Registered Email?
By Scott B. Riddle, Esq. (cross-posted from the Georgia Litigation Blog)
I just read an article on Law.com entitled Can RPost Registered E-Mail Save You From Disaster in the Courtroom? The article discusses RPost, a service that creates a copy of an email and a receipt that is admissible in court --
In actuality, RPost protects the sender with proof of their entire e-mail transaction by providing a registered receipt (which is legally valid evidence) that your registered e-mail was sent; that it was received and when that took place. It also verifies the content of the e-mail message sent, including all the attachments!

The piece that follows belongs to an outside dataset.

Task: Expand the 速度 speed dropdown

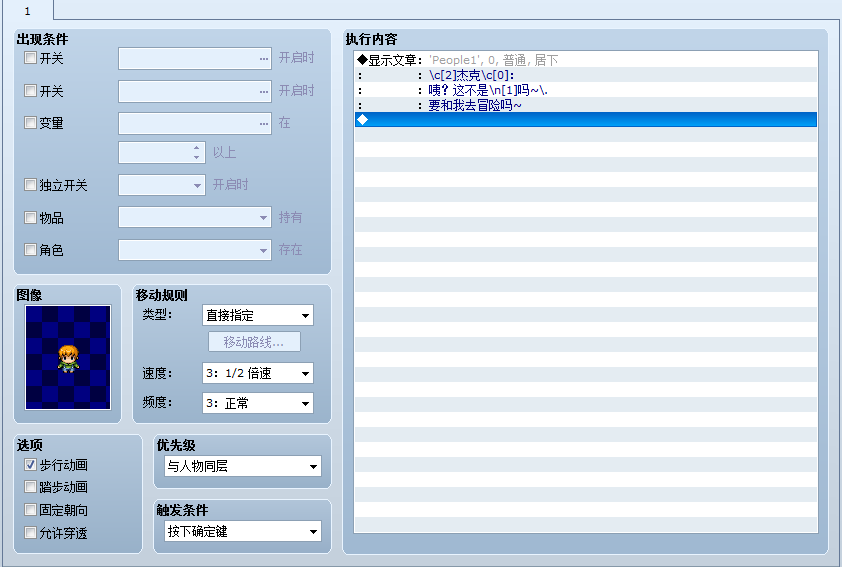Action: pyautogui.click(x=257, y=374)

If you think that RPost could not be the standard that your next trial might just need, consider this: the Federal Government has tested, approved and accredited RPost, and they use it in the arm of Congress known as the GAO (Government Accountability Office).
Scott: Thanks for posting the article and inviting comments. You note, "creates a copy of an email and a receipt…" While this is correct, people often take this to mean that RPost stores a copy of the email or receipt. In fact, RPost does NOT store a copy, but packages the receipt in such a way that the receipt is a stand alone, verifiable, durable record of the entire e-mail transaction that can reconstruct the original, validated e-mail and attachments, without RPost having to store anything. This is important, so RPost would not be have any e-mail to submit in discovery in a dispute between two parties involving Registered E-mail. Alex, Director of Services, RPost.
There are other registered email services like www.rewpost.com . The main difference is that they save the email on their server. The entire process seems pretty easy and fool proof.
In the future I believe that more and more email will be send registered.